Freezing procedure without thrombin activation to retain and store growth factors from platelet concentrates

Abstract Background/purpose The aim of this study was to examine a new procedure of simple freezing without the need of thrombin activation to retain and store growth factors (GFs) from platelet concentrates for up to 6 months. Materials and methods After being re-suspended with Tyrode’s solution, platelet suspensions were divided into four groups. In the negative control group, platelet supernatants were collected after centrifugation and then frozen at −70°C until being tested. In the frozen group, platelet suspensions were directly frozen and stored at −70°C; centrifugation was postponed until just before testing.
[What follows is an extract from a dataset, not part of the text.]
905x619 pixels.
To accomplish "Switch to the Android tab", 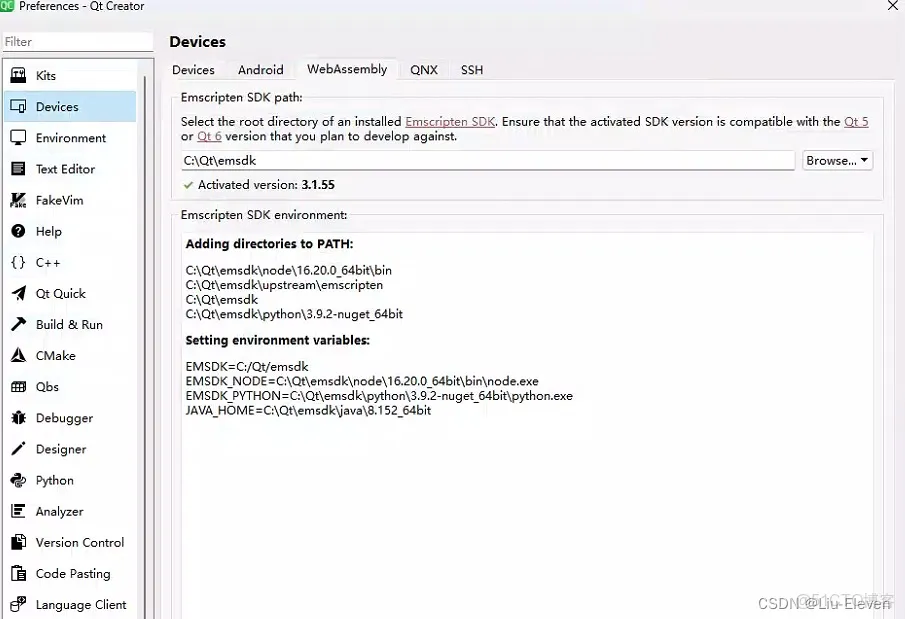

In the thrombin and post-thrombin groups, the procedures were the same as those of the previous two groups, respectively, except that thrombin was added before centrifugation. Concentrations of platelet-derived GF-AB and tumor GF-β1 were assayed by an ELISA at 0 (the day on which the experiment began), 1, 2, and 4 months in first three groups (Experiment 1), and in all four groups at 6 months (Experiment 2). Results Similar platelet-derived GF-AB and transforming GF-β1 concentrations were recorded in the frozen and thrombin groups with up to 4 months of storage. After 6 months of storage, similar concentrations were recorded among the frozen, thrombin, and post-thrombin groups. Conclusions Because of similar concentrations of GFs in all groups, except for the negative control group, after being stored for up to 6 months, we suggest that the concentration of GFs of platelet concentrates can be maintained for at least 6 months, and that GFs in platelet concentrates can be obtained by means of direct freezing, without the necessity of thrombin activation.